The Chickasaw Nation sponsors the HealthCorps effort in public schools in Byng, Latta, Marietta, Newcastle, Davis, Tishomingo, Purcell and Kingston, Oklahoma.

“We’re pulling out all the stops to adapt, and are grateful to The Chickasaw Nation and other program partners who are supporting us along the way,” Tunzi said. “We’re hustling to make our curriculum content even more bite-sized and digestible to the students we’ve been working with and anybody who needs them right now. Resources around self-care are really resonating the most right now, understandably.”

Education regarding nutrition, one of HealthCorps’ pillars of wellness, often starts with the basics of learning how to read and interpret nutrition labels.

“What is the difference between a fat, a protein and a carbohydrate? What foods are sources of each, and how can we balance our plates so we are getting the nutrients we need? Lastly, how do you cook or prepare them? We encourage students to be creative in the kitchen, to cook for their families and connect over mealtime using Mealtime Blessings Conversation Starters, a resource we created in partnership with The Chickasaw Nation.”

Tunzi said the second pillar, physical activity, can be almost magical for overall wellness.

“Our bodies are made to move and we want students to understand how valuable it is for physical and mental wellness, and help them find ways to move that are enjoyable to them.

“Our pillar on mental resilience covers the concept of how we handle stressors and curveballs life throws us. This is especially important now.” Practical applications include connecting with people in our support systems, meditation, mindfulness, journaling, and physical activity, she says.

Tunzi said response for resources has been high in this difficult time for students, with over 1.3 million digital resource impressions and hundreds of thousands of pages distributed through conventional means nationwide.

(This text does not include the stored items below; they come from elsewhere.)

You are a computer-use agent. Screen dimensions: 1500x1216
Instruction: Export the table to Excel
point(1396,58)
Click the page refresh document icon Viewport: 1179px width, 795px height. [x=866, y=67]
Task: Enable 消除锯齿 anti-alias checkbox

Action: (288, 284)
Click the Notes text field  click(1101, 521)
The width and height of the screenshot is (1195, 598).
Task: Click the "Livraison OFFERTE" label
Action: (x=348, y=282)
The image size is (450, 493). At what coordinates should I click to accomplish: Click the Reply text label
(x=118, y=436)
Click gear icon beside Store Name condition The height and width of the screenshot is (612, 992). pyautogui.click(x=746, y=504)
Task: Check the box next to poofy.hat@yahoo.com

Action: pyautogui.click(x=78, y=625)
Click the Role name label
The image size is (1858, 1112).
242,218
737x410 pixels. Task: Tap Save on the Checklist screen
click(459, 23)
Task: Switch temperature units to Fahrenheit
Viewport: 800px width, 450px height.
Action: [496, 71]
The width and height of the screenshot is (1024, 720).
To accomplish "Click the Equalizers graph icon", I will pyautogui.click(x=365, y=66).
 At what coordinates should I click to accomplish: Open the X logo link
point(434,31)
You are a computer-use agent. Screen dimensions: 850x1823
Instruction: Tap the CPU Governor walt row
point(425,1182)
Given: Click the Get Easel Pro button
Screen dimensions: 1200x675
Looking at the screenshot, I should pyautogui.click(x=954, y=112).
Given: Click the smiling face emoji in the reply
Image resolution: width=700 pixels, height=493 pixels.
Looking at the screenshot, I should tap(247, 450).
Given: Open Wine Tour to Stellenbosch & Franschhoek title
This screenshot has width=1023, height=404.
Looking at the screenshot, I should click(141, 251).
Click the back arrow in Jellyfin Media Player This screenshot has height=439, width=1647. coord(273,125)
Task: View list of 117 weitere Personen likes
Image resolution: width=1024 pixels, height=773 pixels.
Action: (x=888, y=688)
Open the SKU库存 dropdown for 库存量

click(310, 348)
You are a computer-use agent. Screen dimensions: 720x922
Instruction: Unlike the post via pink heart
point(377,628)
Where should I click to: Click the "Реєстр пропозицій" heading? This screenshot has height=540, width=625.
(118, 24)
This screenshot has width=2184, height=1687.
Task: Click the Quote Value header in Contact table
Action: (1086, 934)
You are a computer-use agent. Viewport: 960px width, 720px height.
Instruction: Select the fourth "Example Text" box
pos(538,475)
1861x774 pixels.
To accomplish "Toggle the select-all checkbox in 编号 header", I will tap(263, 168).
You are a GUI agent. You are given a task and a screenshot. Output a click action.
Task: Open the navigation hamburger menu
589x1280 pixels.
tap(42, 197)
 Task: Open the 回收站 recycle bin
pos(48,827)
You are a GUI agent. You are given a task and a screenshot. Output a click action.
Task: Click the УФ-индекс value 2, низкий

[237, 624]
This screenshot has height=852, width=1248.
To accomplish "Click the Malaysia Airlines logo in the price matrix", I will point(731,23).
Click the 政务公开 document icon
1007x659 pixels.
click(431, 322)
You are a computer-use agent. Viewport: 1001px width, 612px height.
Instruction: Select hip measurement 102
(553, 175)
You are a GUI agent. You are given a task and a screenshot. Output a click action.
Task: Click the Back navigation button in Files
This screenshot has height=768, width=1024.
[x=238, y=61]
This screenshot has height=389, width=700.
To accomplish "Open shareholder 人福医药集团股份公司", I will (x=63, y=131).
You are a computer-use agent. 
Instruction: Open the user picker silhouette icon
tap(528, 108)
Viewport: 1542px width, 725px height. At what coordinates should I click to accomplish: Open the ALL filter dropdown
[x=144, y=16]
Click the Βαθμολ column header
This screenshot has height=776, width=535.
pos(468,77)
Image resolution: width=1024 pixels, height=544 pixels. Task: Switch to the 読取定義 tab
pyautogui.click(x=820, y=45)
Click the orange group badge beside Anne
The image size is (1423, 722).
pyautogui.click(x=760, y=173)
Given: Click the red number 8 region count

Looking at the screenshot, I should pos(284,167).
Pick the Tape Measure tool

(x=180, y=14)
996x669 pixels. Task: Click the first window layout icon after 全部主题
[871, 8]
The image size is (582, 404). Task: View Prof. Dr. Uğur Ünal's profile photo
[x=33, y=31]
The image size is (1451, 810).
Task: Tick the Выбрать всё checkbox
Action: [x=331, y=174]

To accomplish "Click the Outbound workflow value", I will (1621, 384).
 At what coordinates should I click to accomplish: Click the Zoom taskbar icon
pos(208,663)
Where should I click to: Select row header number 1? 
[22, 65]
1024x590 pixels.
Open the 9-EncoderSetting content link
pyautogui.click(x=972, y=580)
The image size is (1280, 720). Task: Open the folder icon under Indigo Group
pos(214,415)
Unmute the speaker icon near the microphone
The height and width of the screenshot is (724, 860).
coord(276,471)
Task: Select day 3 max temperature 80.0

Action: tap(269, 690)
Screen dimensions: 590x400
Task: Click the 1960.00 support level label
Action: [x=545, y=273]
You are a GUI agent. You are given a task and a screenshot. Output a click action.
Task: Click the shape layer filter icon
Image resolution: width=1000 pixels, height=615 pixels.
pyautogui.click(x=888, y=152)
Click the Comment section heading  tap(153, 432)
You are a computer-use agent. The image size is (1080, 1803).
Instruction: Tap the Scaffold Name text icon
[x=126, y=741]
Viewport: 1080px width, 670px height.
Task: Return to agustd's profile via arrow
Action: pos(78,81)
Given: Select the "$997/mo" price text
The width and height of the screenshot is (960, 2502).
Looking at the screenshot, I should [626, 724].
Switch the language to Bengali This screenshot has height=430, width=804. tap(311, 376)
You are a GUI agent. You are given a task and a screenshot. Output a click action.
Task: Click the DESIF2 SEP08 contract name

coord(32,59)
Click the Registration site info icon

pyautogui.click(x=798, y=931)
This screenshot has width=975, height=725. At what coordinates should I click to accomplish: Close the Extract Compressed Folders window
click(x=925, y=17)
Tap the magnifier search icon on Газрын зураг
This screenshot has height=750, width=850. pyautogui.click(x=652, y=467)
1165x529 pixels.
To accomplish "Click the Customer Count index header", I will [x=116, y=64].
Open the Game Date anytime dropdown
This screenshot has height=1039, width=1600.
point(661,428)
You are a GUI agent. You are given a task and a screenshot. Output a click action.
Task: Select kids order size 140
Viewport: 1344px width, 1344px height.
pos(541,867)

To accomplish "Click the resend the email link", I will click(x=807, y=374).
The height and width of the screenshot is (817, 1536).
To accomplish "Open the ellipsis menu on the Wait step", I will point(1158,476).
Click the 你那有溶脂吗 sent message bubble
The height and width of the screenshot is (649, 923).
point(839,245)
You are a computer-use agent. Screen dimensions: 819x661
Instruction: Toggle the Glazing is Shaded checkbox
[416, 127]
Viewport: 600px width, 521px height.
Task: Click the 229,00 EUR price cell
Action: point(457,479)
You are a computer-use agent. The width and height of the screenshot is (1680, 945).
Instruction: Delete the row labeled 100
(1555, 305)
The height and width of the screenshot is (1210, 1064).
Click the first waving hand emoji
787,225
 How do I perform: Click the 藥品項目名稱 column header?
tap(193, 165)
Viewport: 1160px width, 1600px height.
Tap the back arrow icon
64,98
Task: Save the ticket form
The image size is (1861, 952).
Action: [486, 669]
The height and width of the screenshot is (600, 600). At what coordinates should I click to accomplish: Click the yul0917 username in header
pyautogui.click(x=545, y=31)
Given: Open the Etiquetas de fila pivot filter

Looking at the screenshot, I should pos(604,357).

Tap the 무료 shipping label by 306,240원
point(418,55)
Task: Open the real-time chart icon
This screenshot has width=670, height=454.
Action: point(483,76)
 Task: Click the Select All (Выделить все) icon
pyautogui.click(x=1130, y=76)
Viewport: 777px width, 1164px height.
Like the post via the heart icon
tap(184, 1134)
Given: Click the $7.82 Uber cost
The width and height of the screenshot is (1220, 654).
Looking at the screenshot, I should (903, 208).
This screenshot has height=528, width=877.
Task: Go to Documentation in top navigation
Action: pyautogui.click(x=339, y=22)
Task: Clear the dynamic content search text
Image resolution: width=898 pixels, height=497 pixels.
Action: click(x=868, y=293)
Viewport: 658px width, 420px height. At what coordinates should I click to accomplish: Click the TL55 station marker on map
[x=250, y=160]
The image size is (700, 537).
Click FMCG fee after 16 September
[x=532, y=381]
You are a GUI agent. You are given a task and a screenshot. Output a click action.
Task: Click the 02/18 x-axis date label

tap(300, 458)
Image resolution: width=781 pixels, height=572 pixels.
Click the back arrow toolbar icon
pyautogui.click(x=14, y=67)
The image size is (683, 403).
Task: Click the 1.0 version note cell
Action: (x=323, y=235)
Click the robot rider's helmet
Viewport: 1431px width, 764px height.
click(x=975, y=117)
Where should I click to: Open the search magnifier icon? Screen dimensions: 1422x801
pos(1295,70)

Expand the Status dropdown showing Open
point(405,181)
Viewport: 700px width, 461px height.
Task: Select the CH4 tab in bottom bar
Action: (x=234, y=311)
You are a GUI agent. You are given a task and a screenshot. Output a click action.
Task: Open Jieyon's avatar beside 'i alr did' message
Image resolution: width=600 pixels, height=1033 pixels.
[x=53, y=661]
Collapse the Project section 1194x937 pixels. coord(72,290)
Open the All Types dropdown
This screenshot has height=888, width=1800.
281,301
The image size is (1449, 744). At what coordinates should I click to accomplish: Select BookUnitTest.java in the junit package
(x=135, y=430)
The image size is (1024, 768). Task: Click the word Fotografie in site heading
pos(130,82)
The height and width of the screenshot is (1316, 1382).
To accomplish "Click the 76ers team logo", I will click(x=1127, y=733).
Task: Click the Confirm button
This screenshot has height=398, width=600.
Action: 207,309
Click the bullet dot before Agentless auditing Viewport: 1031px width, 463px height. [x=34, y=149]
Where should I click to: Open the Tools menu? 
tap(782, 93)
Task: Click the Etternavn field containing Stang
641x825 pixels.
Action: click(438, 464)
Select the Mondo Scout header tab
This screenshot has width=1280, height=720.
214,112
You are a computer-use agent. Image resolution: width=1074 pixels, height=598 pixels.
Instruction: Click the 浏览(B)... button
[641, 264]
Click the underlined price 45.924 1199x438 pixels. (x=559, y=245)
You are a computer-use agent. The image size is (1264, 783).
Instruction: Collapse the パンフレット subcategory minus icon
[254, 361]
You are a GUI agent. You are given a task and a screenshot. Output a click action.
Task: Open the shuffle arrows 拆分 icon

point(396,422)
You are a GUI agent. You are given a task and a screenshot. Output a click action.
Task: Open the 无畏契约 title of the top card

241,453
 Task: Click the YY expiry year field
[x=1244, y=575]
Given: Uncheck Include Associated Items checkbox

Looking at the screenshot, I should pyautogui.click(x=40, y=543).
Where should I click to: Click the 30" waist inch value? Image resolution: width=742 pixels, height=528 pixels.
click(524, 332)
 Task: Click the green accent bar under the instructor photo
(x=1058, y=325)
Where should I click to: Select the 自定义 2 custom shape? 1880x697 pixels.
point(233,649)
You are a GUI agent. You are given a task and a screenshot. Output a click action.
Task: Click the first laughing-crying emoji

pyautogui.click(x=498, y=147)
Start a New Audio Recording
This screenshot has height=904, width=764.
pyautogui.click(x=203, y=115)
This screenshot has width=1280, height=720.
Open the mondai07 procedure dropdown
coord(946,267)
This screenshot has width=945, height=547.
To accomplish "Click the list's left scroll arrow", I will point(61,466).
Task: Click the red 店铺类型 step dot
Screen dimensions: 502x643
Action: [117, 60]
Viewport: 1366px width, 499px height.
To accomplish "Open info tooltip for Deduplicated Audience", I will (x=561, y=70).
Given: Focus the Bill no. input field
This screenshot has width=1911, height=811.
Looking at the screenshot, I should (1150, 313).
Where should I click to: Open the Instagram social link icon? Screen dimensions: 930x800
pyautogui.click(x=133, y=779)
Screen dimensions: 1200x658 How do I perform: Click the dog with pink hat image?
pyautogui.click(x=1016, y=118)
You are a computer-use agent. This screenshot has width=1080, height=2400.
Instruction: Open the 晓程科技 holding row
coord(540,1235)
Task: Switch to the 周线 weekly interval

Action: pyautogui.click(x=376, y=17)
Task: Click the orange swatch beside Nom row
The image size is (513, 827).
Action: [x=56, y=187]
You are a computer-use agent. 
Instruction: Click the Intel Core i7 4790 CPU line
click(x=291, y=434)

“Our school coordinators are continuing to reach students, to bring them opportunities. They miss them and want them to know they are still supported through this difficult time. We’ve set up interviews to connect students with other students in different states, being as creative as possible with the technology we have available to us. We also recognize there are many students we aren’t able to directly contact now, so we quickly headed to the place where they are – social media. We’ve been sharing self-care tips, recipe how-tos, and wellness challenges,” she said.

HealthCorps is the creation of Dr. Mehmet Oz and his wife Lisa. “They realized the decisions teenagers make and the amount and quality of health education and resources they receive have effects that last a lifetime,” Tunzi said.

“We want to break it down so it’s easy for them to understand the basics and then give them the platform to explore. We want them to see their power in this process. We’re not telling them you have to do X,Y and Z. We want to show them the example, let them experience it for themselves and see how powerful practicing these things can be, and then connect them to ways to support their community to keep that message spreading in a way that’s relatable.”

While HealthCorps’ major thrust is inside a school setting, the nonprofit organization doesn’t limit itself to four walls.

“We’re in the classroom but we’re also outside the classroom as coordinators and connectors,” she said. “We host leadership clubs, lunchtime events and spring health fairs in which students coordinate logistics, create booths and invite community partners to add to the event. We want to help build excitement around wellness, and show students what role they can play in supporting their peers.”

Tunzi said HealthCorps coordinators in various schools also work to improve access to appealing healthy options, such as by writing grants for water filtration systems or school gardens.

“Ultimately we want students to be actively engaged in their personal health and invested in the health of their community. We want them to understand challenges or barriers that may make it more difficult to have healthy habits, and then address them with creative solutions so everyone can thrive. We’re here to support them in that process,” she said.